Brief:
Turn the stretch of records below, from the line containing "Where should I click to: Click the search" through the line containing "coord(1823,88)", into a JSON list of strings with one string per line and no blank lines. Leave the pictures out.
[BEGIN Working data]
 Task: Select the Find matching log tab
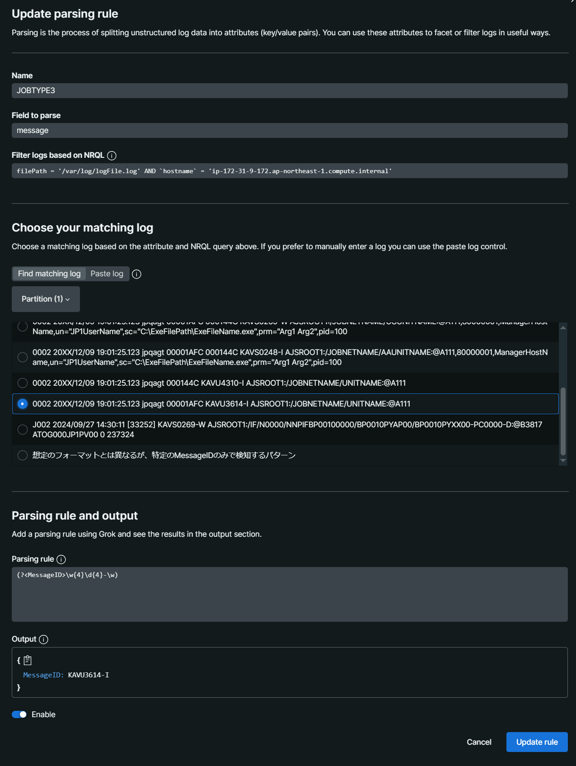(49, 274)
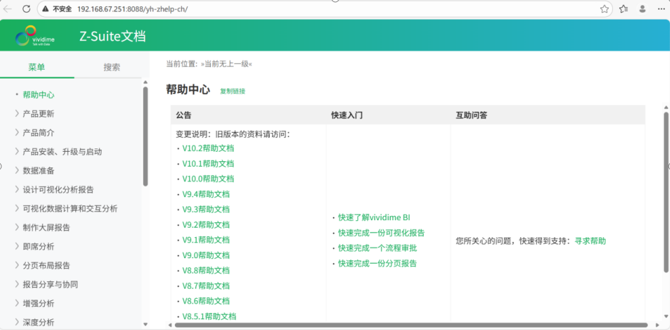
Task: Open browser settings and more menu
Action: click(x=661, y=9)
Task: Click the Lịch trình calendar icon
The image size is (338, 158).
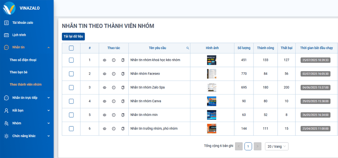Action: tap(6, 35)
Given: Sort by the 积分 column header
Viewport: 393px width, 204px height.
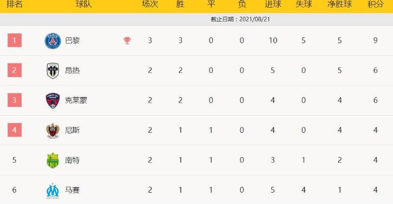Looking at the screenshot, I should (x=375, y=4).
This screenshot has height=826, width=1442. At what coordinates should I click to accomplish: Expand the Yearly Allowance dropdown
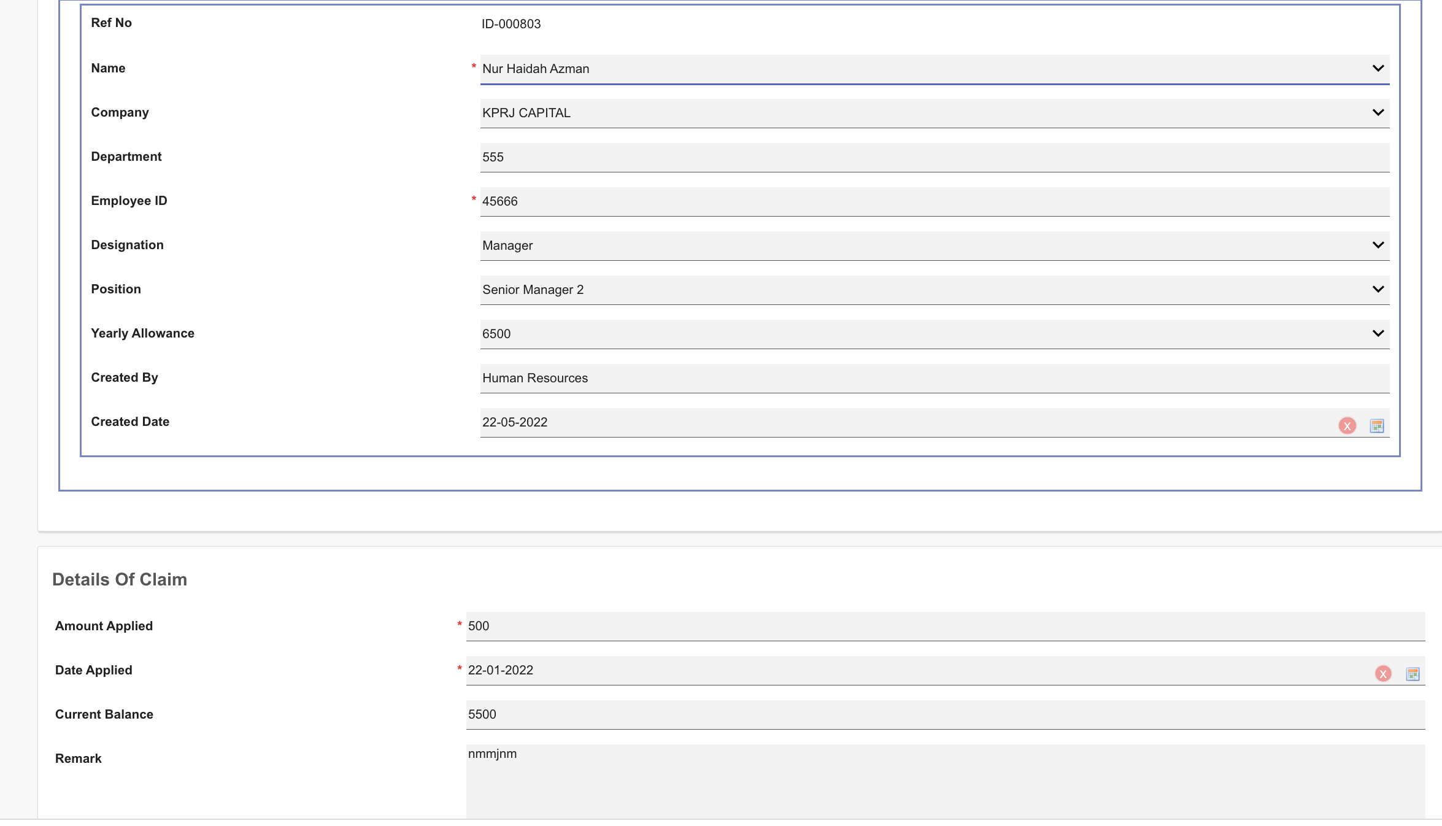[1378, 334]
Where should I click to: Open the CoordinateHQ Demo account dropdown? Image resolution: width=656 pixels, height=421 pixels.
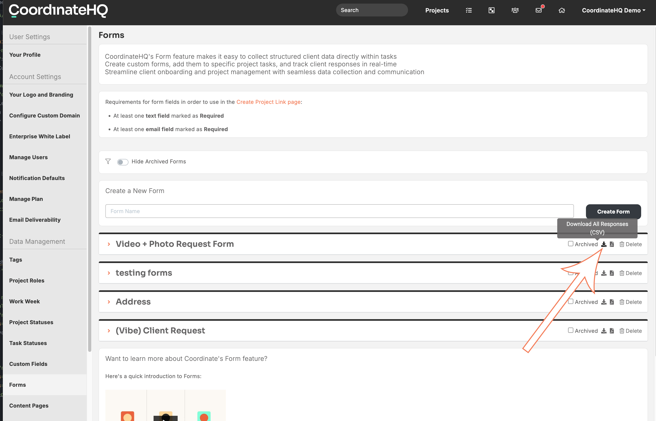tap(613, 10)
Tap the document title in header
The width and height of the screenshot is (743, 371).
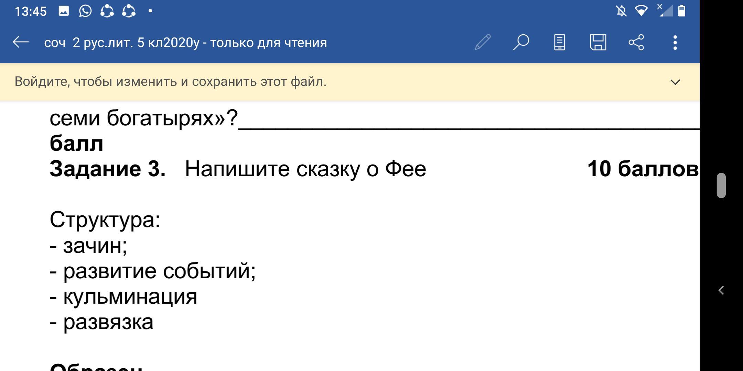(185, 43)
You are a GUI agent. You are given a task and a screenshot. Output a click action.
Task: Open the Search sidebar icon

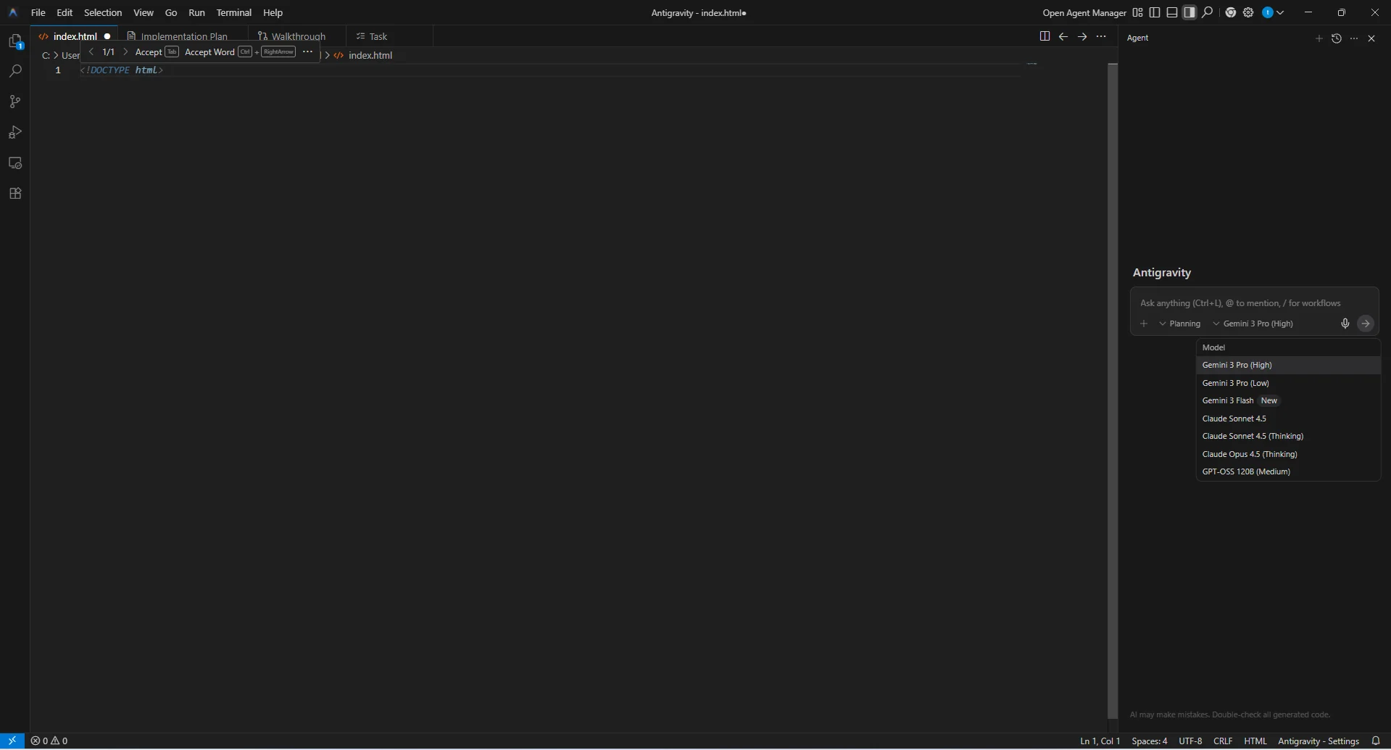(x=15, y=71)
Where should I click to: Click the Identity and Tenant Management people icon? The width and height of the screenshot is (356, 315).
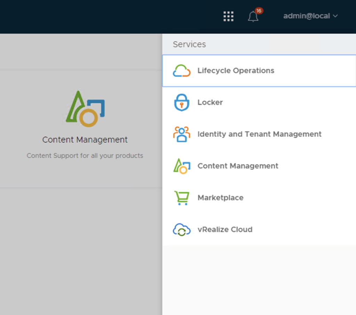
[END Working data]
[BEGIN Working data]
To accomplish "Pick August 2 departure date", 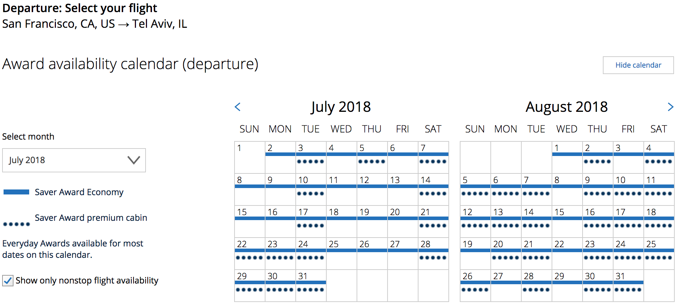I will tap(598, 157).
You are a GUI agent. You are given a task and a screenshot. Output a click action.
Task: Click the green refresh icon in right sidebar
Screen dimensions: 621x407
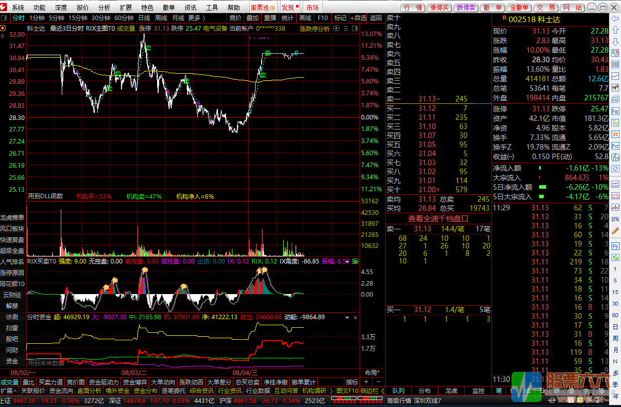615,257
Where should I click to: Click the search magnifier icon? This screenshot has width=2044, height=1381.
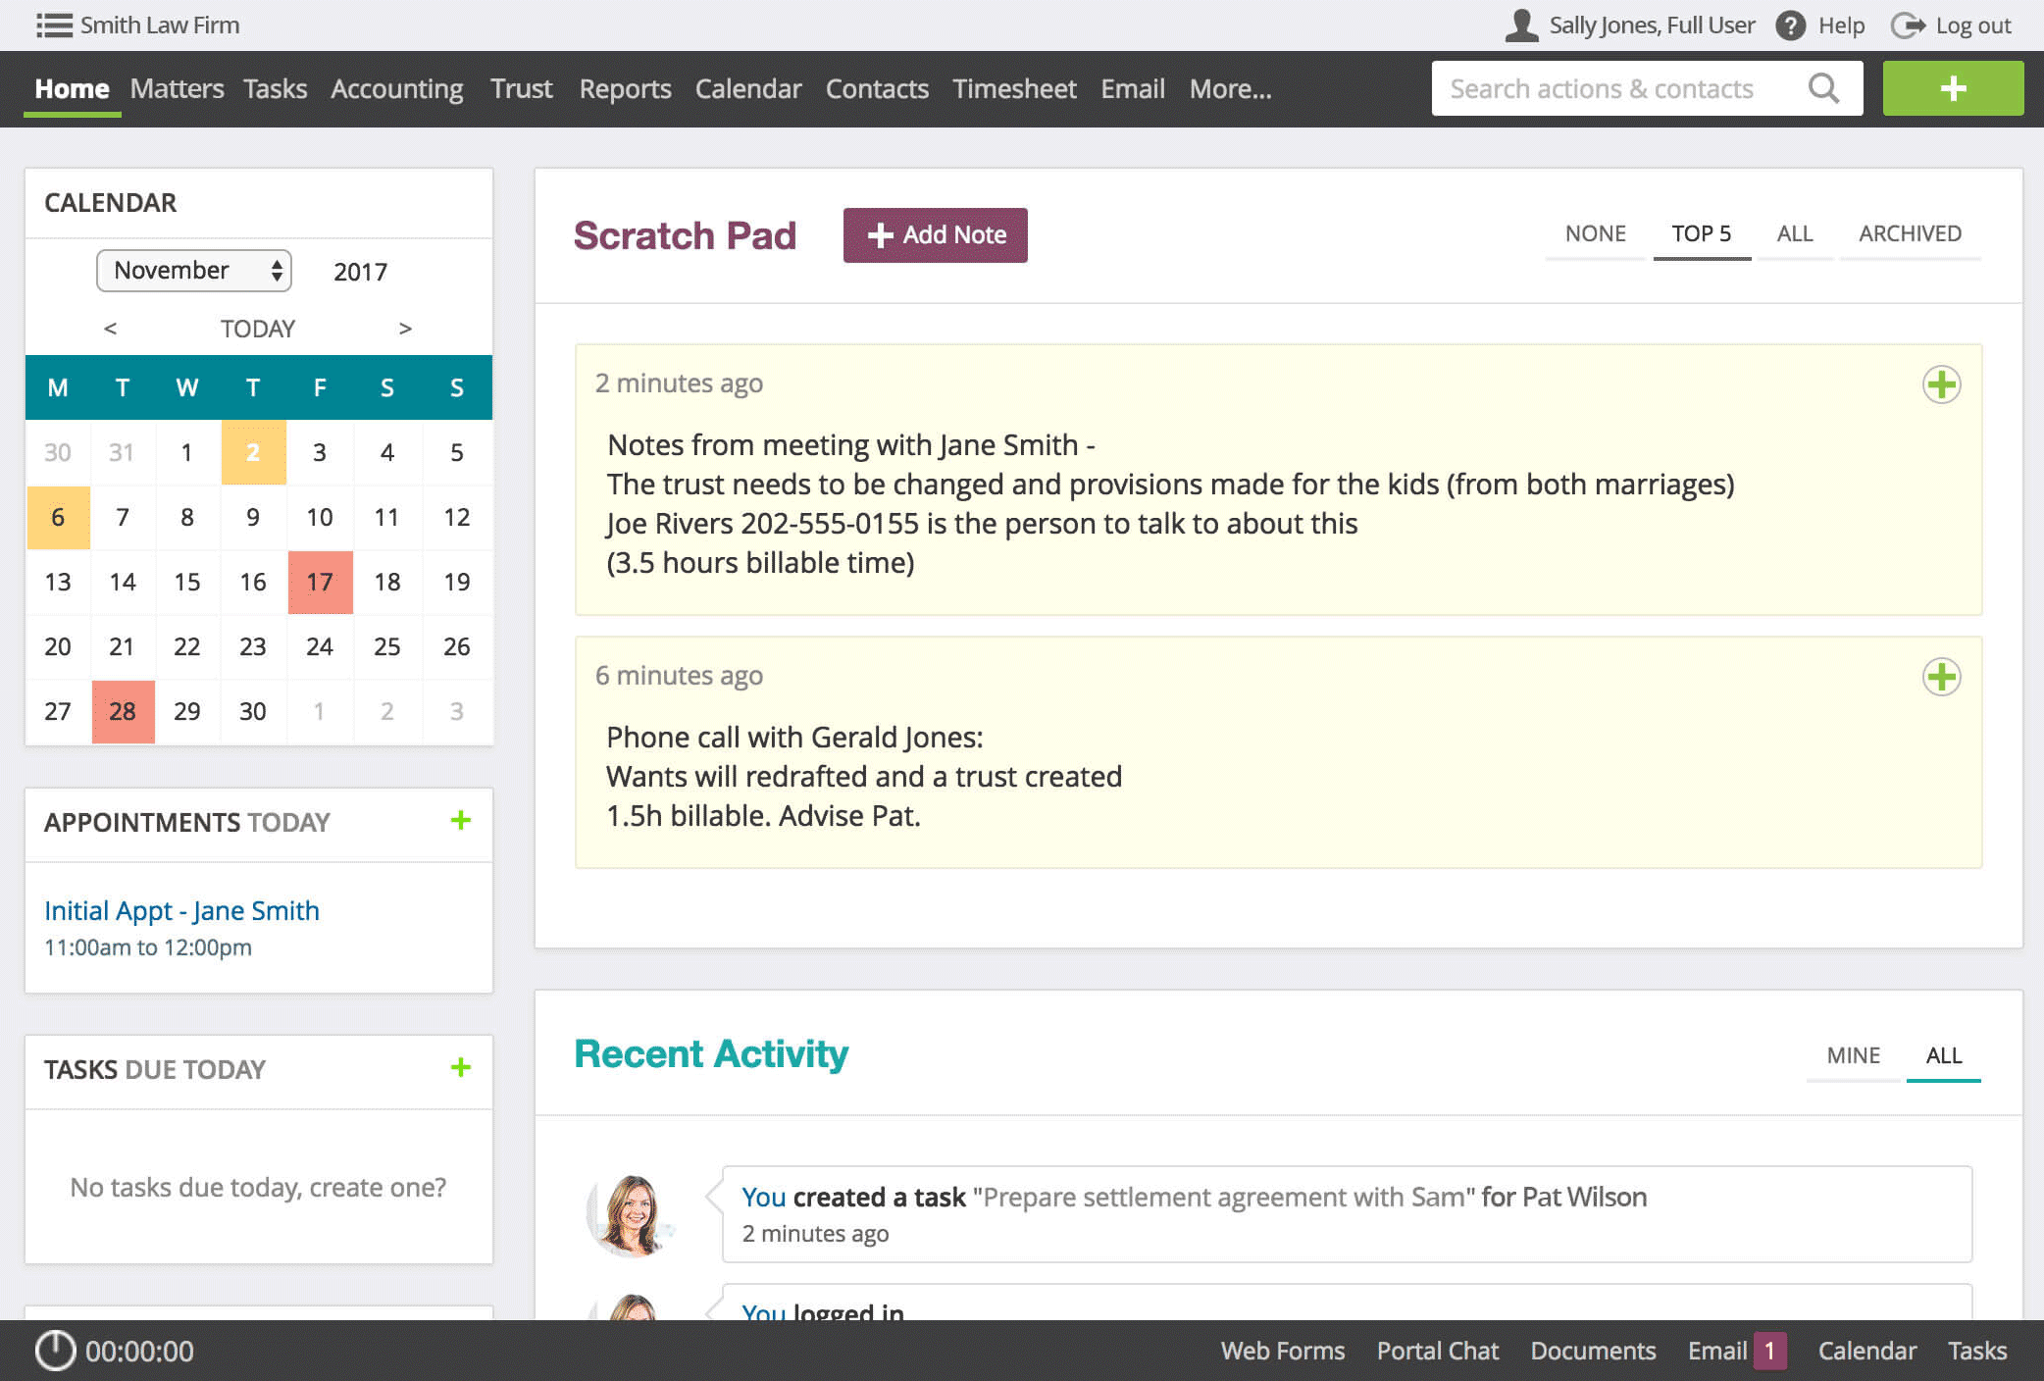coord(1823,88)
[END Working data]
[BEGIN Working data]
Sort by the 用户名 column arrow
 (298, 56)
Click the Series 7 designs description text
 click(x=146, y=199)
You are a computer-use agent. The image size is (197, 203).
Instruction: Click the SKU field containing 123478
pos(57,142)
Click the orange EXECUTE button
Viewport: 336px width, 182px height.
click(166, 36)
[END Working data]
Complete response:
[
  "Where should I click to: Click the search magnifier icon? This screenshot has width=2044, height=1381.",
  "coord(1823,88)"
]